## Task statement
Repeat exactly, and only, the lines from the line bearing "Instruction: Click the Projected" through the end of the material. Do not copy the pictures.

## Given entries

• • • • •

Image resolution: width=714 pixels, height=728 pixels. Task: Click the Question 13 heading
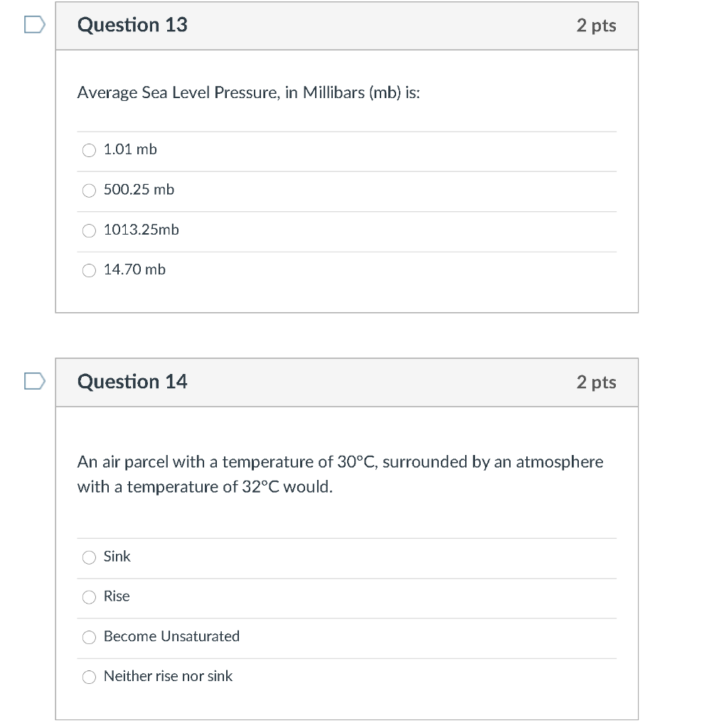(x=132, y=25)
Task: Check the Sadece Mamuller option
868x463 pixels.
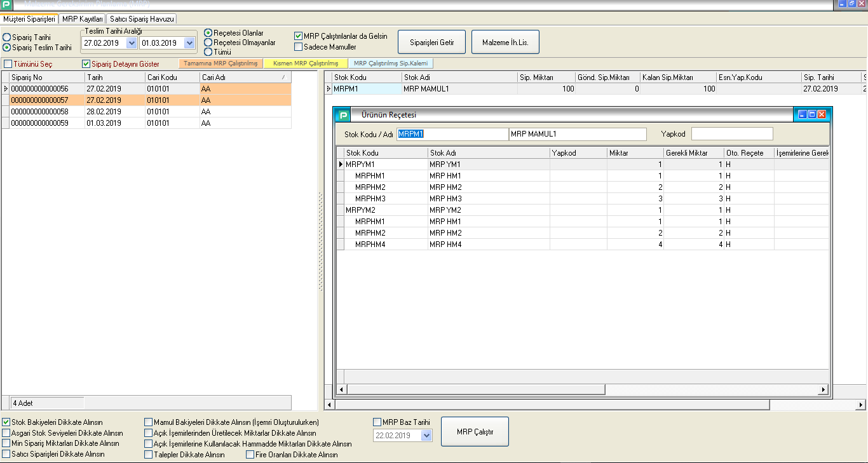Action: pos(299,47)
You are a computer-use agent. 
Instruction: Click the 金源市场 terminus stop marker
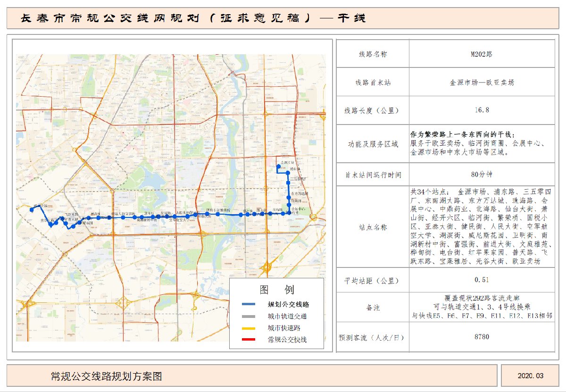point(279,166)
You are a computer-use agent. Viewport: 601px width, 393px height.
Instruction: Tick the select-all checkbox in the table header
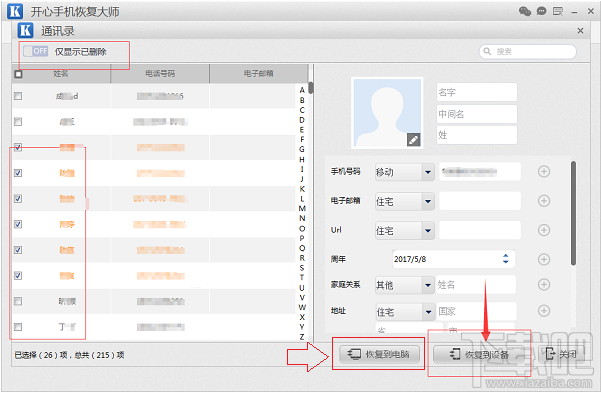[x=18, y=74]
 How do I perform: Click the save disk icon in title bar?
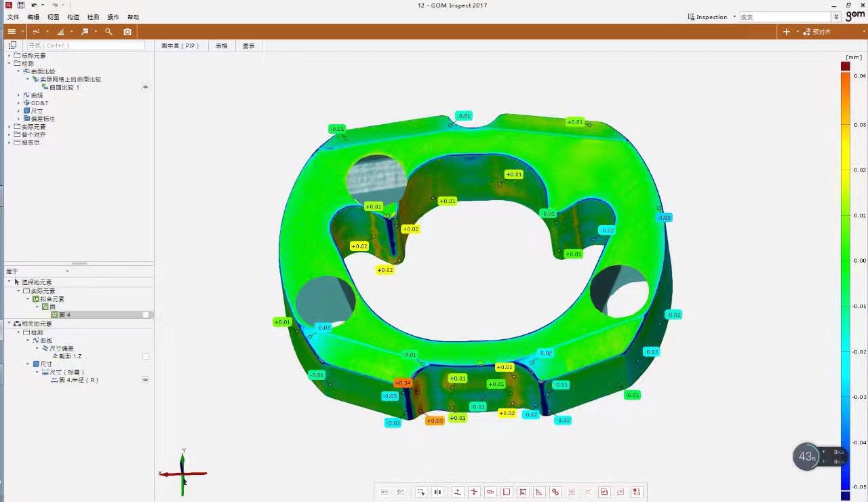(21, 5)
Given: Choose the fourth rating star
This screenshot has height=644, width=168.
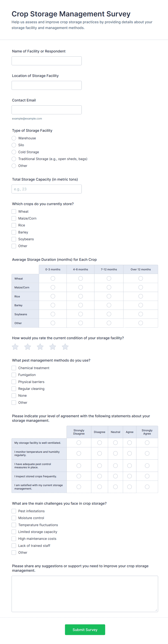Looking at the screenshot, I should tap(53, 347).
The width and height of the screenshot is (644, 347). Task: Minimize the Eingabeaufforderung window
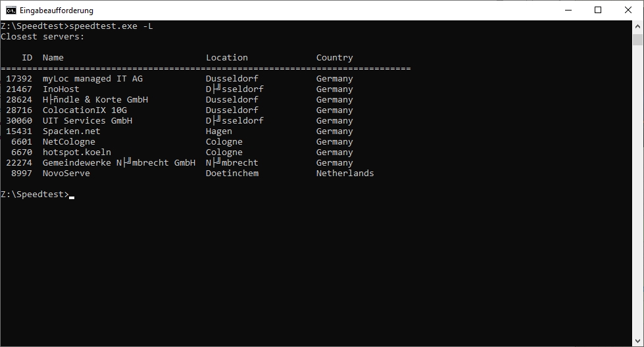568,11
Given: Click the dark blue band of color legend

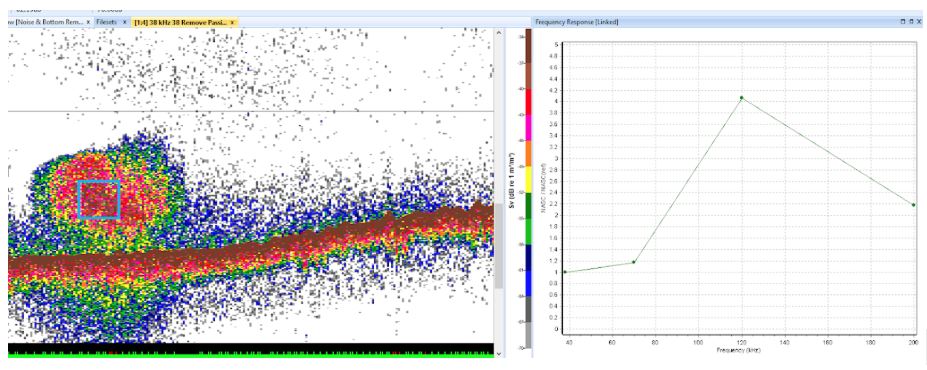Looking at the screenshot, I should 528,257.
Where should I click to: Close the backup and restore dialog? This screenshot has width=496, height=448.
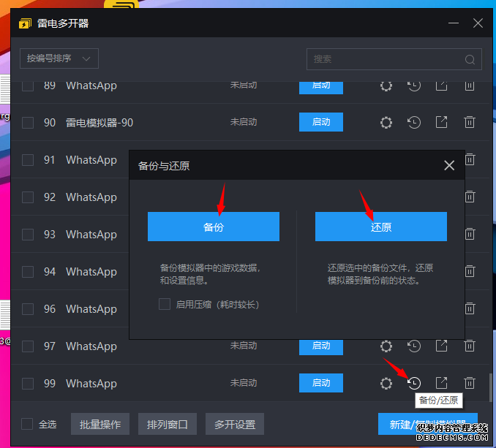point(449,166)
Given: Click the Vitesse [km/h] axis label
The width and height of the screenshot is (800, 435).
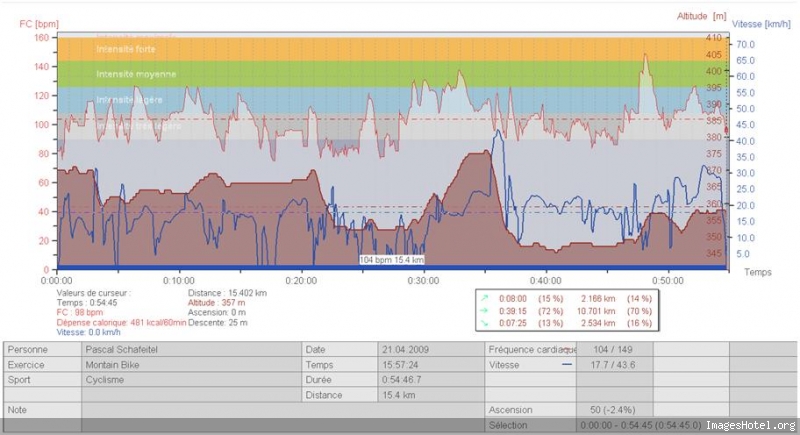Looking at the screenshot, I should (x=761, y=24).
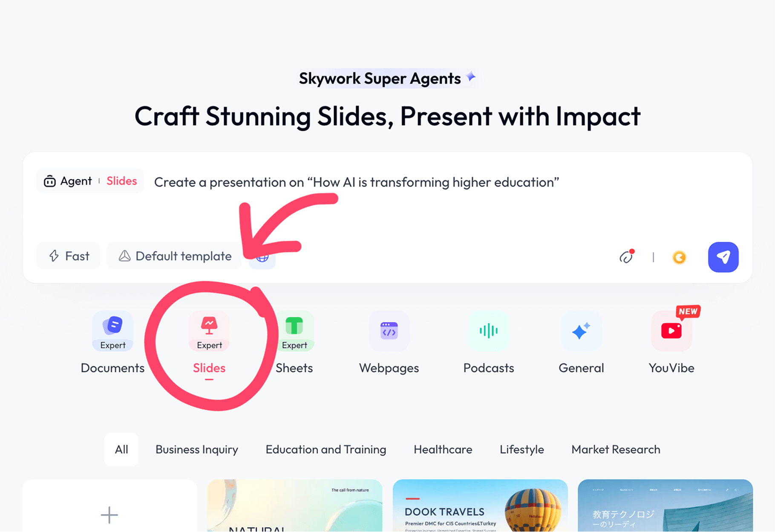The image size is (775, 532).
Task: Open the Documents expert agent icon
Action: [112, 331]
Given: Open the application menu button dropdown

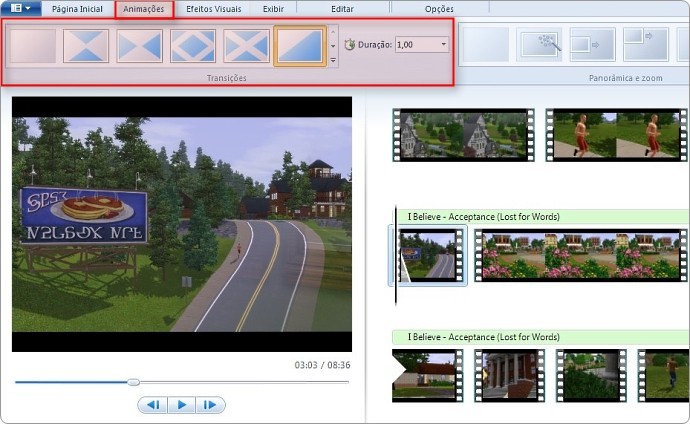Looking at the screenshot, I should (21, 8).
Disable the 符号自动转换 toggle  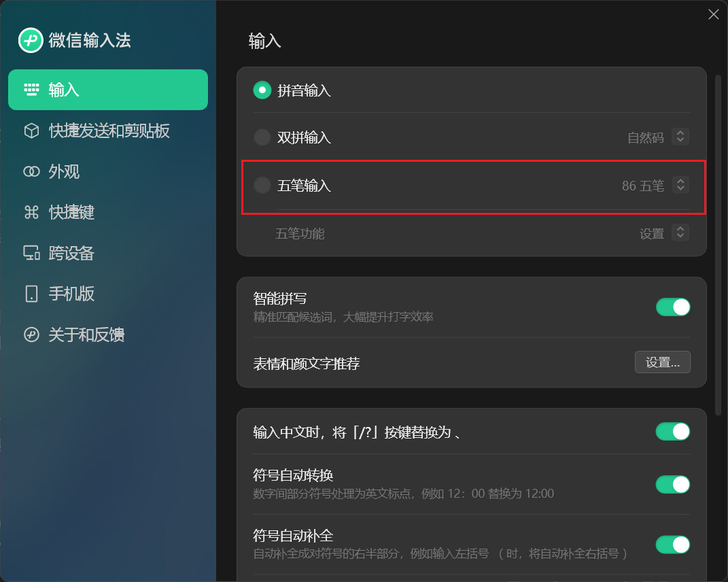pyautogui.click(x=673, y=485)
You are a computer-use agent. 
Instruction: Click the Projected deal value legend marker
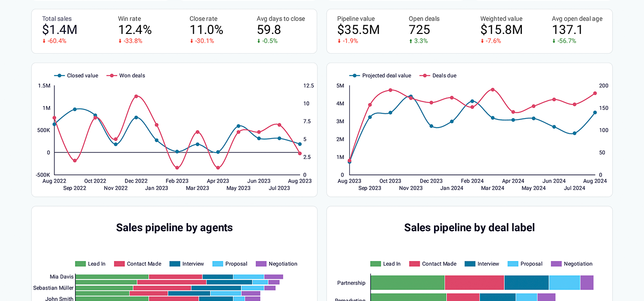click(354, 75)
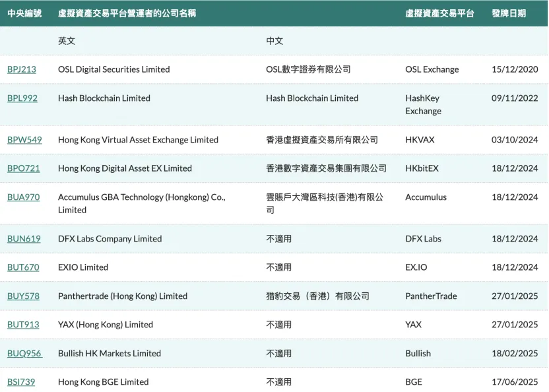This screenshot has height=392, width=549.
Task: Open the BPO721 licence record link
Action: (x=23, y=168)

• • • • •

## Answer for the task
Instruction: Click the Projected deal value legend marker
click(354, 75)
This screenshot has height=392, width=549.
Task: Open the BPO721 licence record link
Action: (x=23, y=168)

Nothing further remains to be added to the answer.